The Langerhans cells and keratinocytes are largely responsible for initiating immune activation, whereas the dermal fibroblasts, dendritic cells, mast cells and endothelial cells maintain and mediate immune responses. [36] The number of CD1a positive oral mucosal Langerhans cells (CD1a+LC) have been reported to be increased in lip and lateral border of the tongue of smokers with and without OSCC. [37] Whereas in smokeless tobacco users the number of CD1a+LCs were reported to be lower in the same sites. [37] Hence exposure to tobacco products could directly alter the function of Langerhans cells that could alter the function of mast cells or recruit more number of mast cells that could contribute to the increased number of mast cells found in OSCC. The increase in mast cells in OSCC could be due to chemo attractants produced by tumor cells or normal connective tissue cells in response to the tumor, or as an allergic reaction to various tobacco products diffusing into the connective tissue, or as a response to cellular injury brought about by the tobacco products.

 Conclusion



The role of mast cells in angiogenesis in OSCC and the role of angiogenesis on tumor progression need to be further validated using larger samples that include recurrent cases and follow up studies. The various factors (tobacco-related and tumor-related) that lead to an increase in mast cells in OSCC needs to be validated.
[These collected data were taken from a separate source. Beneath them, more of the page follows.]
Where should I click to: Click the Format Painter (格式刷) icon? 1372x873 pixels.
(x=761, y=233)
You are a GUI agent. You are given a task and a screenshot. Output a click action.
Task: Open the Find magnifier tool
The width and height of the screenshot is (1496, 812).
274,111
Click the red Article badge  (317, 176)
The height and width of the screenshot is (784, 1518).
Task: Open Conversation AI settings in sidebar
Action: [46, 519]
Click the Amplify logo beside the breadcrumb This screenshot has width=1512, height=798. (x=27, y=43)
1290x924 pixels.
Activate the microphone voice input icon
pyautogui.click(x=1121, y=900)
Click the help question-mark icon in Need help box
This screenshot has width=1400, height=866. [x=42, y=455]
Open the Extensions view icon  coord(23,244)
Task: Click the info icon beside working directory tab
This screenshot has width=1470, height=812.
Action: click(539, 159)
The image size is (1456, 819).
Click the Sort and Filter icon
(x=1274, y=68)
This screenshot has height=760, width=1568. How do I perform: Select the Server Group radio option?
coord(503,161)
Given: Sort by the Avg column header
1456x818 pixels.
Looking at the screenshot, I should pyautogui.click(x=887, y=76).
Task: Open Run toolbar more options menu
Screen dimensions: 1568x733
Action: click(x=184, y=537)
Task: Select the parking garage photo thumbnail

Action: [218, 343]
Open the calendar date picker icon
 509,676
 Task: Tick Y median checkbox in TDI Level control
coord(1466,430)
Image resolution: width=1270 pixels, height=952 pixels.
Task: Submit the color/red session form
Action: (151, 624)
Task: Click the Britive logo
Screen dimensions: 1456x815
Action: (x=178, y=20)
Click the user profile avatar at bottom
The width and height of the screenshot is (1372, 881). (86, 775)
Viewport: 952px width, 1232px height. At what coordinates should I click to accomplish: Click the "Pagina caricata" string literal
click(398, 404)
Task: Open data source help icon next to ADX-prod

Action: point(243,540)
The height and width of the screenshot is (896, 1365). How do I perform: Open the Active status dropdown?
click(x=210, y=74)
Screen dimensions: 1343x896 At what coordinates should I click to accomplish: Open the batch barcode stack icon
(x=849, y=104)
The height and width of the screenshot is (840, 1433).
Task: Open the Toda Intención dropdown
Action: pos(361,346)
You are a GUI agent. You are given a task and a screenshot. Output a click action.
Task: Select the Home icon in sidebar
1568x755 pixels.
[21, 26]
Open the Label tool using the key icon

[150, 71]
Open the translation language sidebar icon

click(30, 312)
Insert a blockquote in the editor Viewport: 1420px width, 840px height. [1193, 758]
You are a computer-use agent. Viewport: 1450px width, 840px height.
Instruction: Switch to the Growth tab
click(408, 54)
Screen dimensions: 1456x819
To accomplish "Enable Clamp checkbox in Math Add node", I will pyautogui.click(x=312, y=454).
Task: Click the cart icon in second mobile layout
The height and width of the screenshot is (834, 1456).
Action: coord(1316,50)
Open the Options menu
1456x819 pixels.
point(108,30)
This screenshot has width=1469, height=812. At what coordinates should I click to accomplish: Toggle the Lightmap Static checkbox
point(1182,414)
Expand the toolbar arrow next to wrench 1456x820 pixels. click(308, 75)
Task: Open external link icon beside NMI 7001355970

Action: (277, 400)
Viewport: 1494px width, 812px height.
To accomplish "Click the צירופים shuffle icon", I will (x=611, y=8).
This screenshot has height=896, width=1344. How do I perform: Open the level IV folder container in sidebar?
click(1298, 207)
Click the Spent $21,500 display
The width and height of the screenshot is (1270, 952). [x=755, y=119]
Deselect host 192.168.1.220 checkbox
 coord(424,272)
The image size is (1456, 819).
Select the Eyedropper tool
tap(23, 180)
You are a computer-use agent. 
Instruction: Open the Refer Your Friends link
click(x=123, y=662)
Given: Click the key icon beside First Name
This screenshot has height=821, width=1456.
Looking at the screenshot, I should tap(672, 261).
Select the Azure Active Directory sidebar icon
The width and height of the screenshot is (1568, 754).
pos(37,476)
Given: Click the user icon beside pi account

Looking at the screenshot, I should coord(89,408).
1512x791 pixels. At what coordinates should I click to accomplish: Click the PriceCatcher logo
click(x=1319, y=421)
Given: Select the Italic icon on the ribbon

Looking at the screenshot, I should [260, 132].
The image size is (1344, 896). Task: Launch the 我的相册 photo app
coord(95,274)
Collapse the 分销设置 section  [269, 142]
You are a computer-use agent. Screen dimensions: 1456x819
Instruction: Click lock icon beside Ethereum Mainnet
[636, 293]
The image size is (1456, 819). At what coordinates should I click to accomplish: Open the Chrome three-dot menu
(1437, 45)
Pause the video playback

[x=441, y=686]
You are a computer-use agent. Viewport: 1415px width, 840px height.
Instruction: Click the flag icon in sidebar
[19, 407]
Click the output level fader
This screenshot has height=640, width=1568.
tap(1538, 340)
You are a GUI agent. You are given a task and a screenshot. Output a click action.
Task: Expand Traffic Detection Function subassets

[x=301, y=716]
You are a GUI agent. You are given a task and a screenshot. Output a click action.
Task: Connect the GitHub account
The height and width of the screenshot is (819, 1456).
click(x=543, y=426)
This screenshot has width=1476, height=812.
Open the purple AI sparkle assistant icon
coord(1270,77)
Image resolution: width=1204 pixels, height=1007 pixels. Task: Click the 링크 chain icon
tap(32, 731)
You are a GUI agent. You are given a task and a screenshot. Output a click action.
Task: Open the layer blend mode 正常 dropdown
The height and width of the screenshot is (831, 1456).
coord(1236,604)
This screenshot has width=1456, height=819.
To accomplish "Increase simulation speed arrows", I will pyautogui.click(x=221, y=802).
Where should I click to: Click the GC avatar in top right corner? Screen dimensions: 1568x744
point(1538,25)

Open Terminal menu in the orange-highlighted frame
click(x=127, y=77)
Large scale multi-institutional studies would provide us with a baseline data of the MCD and MVD in different grades of OSCC and may aid us in classifying the individuals with OSCC as high-risk or low- risk individuals, and also in planning and/or development of various adjuvant therapeutic strategies like anti-angiogenesis therapy and vascular targeting of anticancer gene therapy.